Il éclata d'un grand rire : « C'est parce que , cette fille, est venue récemment dans notre village de Fengle et m'a donné de l'engrais à tester. Il suffit de le mettre au pied des cultures, et cela fait effet en sept jours. Neuf jours seulement se sont écoulés, et mes plants de riz ont poussé si vigoureusement. Je suis venu annoncer la bonne nouvelle à . »
Bien que les gens du village de Datu fussent surpris que ce fût le mérite de Qiao , ils ne le trouvèrent pas si invraisemblable. En effet, seule pouvait faire cela. Cela n'augmenterait-il pas le rendement ? Une bonne nouvelle !
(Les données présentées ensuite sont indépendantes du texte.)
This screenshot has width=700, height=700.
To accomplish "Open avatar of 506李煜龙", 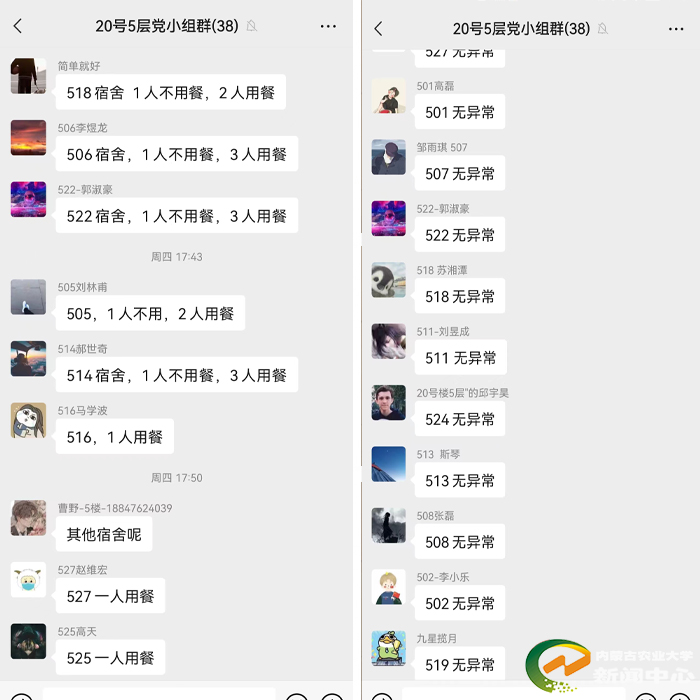I will click(x=28, y=138).
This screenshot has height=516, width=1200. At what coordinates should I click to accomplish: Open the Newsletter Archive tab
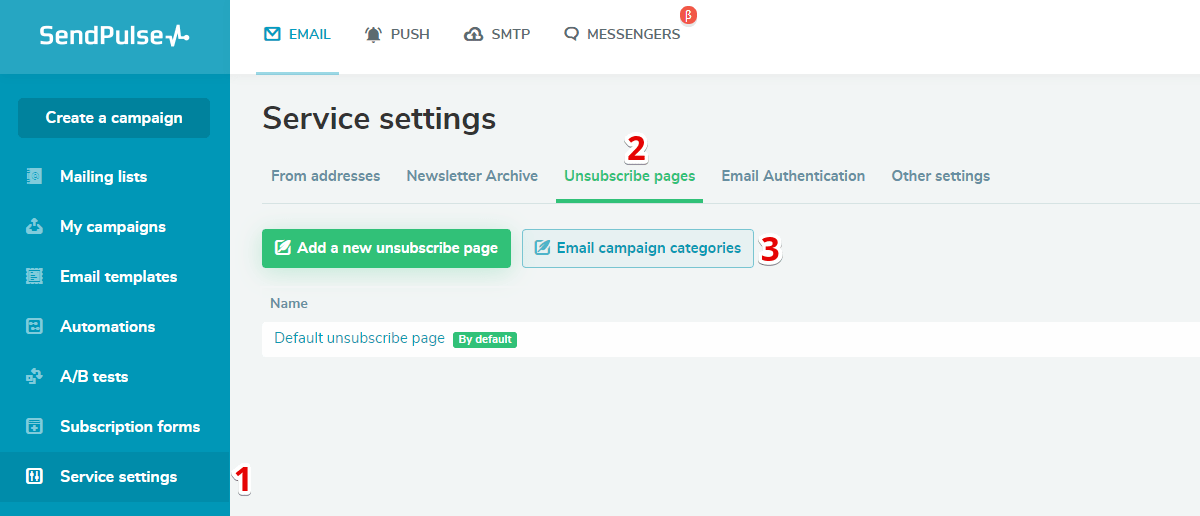point(472,176)

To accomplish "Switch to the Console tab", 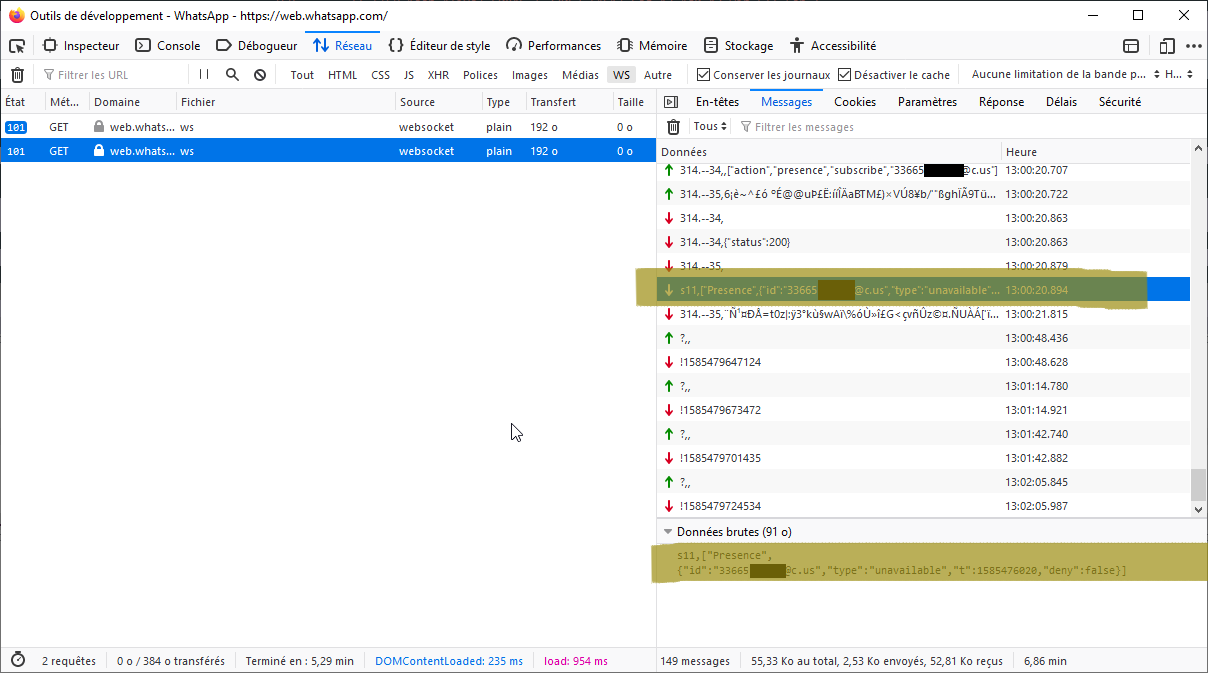I will click(x=168, y=46).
« Quand je rentrerai au village, je ferai une belle annonce à tous et je les ferai acheter chez . » Le chef Wei, fier et satisfait devant tout le monde, ne voulut pas être importuné par les villageois et s'en alla vivement, sa bassine à la main.
Les villageois de Datu se hâtèrent de dire : « Les plus proches arrivent les premiers. Nous irons acheter chez Lian'en les premiers. Sinon, si les gens du village de Fengle viennent, il n'y aura pas assez d'engrais pour tout le monde ! »
« Oui, allons-y, allons-y. »
Tous se ruèrent vers la demeure des Qiao.